Second allegation: concealing the insurance pay-out

Saini J did not accept that the publishing defendants considered publication to be in the public interest, or that (even if they had that belief) it was reasonable. The second defendant gave no evidence in such respect, and he had not addressed his mind to it. The first defendant’s evidence suggested no investigation and, in fact, real doubts as to whether he should have made the allegation. Overall, there was no investigation and no chance for Mr Packham to comment, and this was another example of an allegation thrown into an article as part of a campaign or agenda against Mr Packham.

Third allegation: lying about muir burns burning peat

This failed as the judge again found that the publishing defendants did not reasonably believe that publishing the statement was in the public interest.  The allegation was introduced gratuitously as part of the campaign against Mr Packham. The publishing defendants had copied and pasted a quote from the Scottish Gamekeepers Association with no investigation into its veracity. There was no proper basis for alleging dishonesty, and it was not reasonable to publish such a serious allegation on a contested environmental issue without investigation or opportunity to comment.

Damages

Mr Packham was entitled to damages for each of the publications. Mr Packham submitted that the extraordinary level of vitriol displayed towards him and his solicitors should significantly aggravate the damages. Saini J declined to make a separate award in relation to aggravation, but factored that into the award of general damages.  

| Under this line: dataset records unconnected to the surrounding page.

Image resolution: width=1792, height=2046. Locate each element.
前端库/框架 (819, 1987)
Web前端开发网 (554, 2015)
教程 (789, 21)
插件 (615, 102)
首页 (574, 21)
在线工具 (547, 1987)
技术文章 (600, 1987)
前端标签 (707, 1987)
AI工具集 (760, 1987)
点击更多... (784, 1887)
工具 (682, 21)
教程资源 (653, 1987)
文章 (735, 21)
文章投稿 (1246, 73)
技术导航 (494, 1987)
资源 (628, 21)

The first area of conduct reflected in aggravation was an allegation that Mr Packham forged a handwritten death-threat letter. While the defendants had obtained an expert report in support, the sample of Mr Packham’s handwriting used was not actually his. Even after that had been made clear, the allegation was maintained until being withdrawn on the third day of trial. Saini J found the publishing defendants responsible for the fact that an obviously unsustainable allegation was made and pursued into trial.

The second area of improper conduct was an indication in correspondence that the defendants intended to put on the record allegations (among others) that Mr Packham was a “rapist, a bully, and a pervert”.  The judge found that there was not a shred of evidence in support of those offensive allegations: they were made to scare off Mr Packham from seeking recourse in a public hearing for the libels.

Overall, Saini J considered the extent of publication, the nature of the allegations, the attempts to seek Mr Packham’s dismissal from the BBC, Mr Packham’s evidence of the effect on him, and the findings on the additional conduct. Mr Packham was awarded £75,000 for the first allegation, £10,000 for the second allegation, and £5,000 for the third allegation.

Comment

The obvious agenda that had been pursued against Mr Packham prevented the publishing defendants from showing that they had acted responsibly in relation to the publications. Saini J had noted that the first defendant appeared to have lost all objectivity when it came to Mr Packham and could not see any act of Mr Packham as being anything other than underhand or dishonest.  

If the defendants had made allegations less serious than fraud or dishonesty, and if a proper investigation could be shown, including giving Mr Packham an opportunity to comment, the public-interest defence might have had better prospects. Yet, in circumstances where extremely serious allegations were made with little to no factual basis, the defence could not succeed.

Article written for Entertainment Law Review.

[1] Packham v Wightman & Ors [2023] EWHC 1256 (KB).

[2] Jameel (Yousef) v Dow Jones and Co. Inc. [2005] EWCA Civ 75.